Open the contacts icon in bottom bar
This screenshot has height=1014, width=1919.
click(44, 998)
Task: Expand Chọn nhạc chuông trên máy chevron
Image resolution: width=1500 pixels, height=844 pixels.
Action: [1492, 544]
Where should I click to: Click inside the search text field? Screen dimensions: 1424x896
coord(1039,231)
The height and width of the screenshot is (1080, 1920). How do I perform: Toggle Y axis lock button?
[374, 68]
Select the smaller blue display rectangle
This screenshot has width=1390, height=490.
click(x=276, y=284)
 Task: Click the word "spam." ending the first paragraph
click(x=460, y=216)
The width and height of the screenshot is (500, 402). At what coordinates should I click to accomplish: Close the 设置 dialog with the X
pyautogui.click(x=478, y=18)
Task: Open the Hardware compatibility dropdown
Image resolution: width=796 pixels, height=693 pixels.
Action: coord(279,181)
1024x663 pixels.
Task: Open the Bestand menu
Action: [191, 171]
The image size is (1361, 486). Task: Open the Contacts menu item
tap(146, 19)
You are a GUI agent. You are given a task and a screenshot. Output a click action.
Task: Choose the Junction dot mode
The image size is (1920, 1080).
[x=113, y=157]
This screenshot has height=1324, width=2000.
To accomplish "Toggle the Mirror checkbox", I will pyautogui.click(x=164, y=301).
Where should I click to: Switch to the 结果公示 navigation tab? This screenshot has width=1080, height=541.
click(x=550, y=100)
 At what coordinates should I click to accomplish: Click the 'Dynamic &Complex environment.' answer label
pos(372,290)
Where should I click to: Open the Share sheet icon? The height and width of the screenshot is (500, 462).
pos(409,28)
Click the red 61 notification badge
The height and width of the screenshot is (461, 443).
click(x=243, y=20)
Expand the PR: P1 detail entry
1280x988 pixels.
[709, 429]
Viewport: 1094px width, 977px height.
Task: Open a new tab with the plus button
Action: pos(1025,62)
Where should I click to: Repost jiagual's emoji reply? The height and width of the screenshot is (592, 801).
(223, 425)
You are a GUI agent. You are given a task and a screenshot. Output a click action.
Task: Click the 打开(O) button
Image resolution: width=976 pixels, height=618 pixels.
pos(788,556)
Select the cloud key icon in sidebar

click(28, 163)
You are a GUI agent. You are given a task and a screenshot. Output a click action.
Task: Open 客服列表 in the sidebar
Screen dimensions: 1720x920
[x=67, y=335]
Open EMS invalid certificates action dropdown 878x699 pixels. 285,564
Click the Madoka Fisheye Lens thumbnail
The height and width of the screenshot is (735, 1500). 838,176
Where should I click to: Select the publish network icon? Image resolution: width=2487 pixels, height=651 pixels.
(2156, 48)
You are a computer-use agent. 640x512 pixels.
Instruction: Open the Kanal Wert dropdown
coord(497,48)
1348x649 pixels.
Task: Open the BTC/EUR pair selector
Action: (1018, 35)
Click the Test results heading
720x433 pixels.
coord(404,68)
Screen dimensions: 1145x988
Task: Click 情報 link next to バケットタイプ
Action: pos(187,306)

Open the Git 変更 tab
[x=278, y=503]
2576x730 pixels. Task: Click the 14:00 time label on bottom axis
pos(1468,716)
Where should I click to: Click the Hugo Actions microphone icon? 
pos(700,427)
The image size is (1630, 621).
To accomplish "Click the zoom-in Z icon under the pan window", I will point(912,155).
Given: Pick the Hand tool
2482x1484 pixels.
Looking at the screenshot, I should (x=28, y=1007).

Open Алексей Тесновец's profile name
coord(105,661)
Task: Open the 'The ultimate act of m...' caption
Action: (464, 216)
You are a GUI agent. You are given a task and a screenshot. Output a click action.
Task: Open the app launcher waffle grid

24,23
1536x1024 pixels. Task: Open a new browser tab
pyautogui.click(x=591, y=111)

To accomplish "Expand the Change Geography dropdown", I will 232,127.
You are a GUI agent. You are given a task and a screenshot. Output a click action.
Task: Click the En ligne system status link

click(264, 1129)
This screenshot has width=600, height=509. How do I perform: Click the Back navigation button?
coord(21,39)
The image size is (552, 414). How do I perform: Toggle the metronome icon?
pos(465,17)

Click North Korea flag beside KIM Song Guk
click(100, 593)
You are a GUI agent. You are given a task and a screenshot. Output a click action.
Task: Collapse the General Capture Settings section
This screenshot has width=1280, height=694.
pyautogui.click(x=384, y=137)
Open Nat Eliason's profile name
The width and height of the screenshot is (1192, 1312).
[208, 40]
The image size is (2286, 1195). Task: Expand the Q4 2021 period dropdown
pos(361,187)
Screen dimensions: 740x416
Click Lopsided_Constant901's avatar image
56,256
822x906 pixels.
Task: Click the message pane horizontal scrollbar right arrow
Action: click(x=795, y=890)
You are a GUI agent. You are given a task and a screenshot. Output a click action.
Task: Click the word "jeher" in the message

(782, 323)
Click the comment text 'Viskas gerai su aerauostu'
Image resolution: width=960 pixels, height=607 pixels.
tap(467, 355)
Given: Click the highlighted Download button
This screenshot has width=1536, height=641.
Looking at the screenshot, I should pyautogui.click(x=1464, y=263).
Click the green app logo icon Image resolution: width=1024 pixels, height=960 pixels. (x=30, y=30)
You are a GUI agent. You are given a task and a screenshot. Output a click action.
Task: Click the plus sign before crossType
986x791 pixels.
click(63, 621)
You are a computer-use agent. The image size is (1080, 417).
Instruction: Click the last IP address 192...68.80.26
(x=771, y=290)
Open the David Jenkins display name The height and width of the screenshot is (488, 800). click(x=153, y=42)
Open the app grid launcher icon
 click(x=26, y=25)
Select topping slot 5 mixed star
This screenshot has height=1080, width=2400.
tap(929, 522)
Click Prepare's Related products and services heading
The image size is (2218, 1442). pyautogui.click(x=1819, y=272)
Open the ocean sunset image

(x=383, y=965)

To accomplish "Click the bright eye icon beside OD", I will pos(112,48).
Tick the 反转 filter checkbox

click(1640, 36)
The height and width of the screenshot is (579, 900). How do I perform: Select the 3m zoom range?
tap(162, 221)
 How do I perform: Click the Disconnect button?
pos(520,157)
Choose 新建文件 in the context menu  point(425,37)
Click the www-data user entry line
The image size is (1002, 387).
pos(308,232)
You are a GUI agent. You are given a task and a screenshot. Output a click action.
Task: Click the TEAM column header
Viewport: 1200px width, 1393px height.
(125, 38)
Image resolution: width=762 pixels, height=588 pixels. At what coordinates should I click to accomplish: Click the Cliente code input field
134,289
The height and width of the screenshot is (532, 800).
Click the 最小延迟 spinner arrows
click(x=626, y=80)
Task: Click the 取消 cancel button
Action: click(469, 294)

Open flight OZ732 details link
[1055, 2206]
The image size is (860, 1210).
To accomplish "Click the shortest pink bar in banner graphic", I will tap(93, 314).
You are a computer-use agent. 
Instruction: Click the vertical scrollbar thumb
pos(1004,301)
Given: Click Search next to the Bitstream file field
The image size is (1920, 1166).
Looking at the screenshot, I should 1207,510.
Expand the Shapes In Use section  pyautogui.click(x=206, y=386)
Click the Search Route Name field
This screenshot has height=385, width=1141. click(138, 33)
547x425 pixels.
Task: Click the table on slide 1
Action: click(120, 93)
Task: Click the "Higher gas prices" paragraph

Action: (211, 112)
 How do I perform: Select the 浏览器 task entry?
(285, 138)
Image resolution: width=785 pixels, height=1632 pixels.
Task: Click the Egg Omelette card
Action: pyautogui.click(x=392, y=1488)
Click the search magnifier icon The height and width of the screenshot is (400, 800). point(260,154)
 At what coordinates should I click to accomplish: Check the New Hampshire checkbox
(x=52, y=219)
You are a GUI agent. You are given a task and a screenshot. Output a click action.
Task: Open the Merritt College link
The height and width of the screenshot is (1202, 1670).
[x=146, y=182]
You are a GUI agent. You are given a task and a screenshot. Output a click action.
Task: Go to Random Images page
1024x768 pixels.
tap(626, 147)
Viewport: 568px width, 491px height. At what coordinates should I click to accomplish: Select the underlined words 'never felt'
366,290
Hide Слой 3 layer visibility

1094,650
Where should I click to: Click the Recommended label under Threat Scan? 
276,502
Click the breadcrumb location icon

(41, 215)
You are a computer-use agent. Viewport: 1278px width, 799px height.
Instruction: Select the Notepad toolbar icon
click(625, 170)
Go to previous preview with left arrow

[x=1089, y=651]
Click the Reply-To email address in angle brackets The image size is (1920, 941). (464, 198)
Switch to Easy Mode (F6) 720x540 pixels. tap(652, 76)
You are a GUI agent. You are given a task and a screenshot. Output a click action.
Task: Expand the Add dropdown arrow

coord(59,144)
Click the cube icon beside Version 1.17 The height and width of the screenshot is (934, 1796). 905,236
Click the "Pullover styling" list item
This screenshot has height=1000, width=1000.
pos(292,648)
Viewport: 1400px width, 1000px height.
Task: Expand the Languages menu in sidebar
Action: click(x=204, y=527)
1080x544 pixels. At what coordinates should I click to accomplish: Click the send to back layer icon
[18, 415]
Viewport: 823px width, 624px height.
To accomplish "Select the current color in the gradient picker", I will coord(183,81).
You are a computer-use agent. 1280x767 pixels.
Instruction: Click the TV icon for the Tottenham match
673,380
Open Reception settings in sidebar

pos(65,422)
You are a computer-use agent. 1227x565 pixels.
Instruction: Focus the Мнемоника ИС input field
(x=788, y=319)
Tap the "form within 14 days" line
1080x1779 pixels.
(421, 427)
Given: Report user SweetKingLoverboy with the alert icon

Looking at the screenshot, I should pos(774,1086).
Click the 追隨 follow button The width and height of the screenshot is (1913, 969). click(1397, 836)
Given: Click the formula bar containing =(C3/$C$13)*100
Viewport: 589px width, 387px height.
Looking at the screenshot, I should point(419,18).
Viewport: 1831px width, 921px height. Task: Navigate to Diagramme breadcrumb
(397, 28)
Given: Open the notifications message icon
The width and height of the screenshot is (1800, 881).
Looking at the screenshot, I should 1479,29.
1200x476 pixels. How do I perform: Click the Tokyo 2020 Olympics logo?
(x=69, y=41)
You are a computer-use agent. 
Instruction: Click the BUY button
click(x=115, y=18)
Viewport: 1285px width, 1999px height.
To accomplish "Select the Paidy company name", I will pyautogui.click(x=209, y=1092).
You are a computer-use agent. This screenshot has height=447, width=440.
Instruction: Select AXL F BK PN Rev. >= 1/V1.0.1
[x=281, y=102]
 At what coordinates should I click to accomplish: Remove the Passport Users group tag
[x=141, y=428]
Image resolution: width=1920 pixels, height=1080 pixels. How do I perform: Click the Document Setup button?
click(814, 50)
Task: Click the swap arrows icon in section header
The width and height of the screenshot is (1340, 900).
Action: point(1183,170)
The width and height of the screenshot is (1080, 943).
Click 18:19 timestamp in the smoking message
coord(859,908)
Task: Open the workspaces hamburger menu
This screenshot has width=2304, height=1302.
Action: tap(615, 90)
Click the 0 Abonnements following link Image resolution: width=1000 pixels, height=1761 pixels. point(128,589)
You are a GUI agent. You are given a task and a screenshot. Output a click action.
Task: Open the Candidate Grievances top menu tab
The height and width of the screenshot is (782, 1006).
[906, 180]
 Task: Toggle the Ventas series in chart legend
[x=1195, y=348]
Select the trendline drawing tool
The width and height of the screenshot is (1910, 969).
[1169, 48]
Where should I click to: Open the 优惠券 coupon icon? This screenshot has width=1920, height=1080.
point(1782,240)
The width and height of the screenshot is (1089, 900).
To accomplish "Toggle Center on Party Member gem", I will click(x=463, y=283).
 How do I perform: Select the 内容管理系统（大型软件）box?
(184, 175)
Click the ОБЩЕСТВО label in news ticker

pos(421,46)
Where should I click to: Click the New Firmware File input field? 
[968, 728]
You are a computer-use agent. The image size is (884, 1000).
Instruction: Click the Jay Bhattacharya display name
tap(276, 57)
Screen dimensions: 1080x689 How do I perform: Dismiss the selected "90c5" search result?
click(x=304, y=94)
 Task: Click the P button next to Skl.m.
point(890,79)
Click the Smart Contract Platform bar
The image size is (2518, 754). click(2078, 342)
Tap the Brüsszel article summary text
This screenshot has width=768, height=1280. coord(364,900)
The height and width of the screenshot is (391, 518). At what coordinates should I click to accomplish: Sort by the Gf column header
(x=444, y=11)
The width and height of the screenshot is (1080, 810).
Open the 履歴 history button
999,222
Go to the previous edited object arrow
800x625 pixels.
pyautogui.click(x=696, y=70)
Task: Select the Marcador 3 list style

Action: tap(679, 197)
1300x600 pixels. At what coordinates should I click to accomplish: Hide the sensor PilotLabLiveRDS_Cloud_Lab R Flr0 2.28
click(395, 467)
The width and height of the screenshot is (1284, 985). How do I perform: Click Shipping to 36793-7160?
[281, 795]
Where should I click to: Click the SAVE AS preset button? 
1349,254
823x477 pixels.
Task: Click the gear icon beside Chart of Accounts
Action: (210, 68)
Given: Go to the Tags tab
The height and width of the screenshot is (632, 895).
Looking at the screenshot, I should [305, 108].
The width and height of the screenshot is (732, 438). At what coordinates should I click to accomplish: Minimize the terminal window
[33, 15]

◇ ◇ ◇

TASK: Collect every line above that contains the word "dimensions", matching its case exactly.

TASK SOLUTION:
Where should I click to: Click inside the search text field? Screen dimensions: 1424x896
Screen dimensions: 1720x920
Screen dimensions: 1145x988
Screen dimensions: 740x416
Screen dimensions: 1080x689 How do I perform: Dismiss the selected "90c5" search result?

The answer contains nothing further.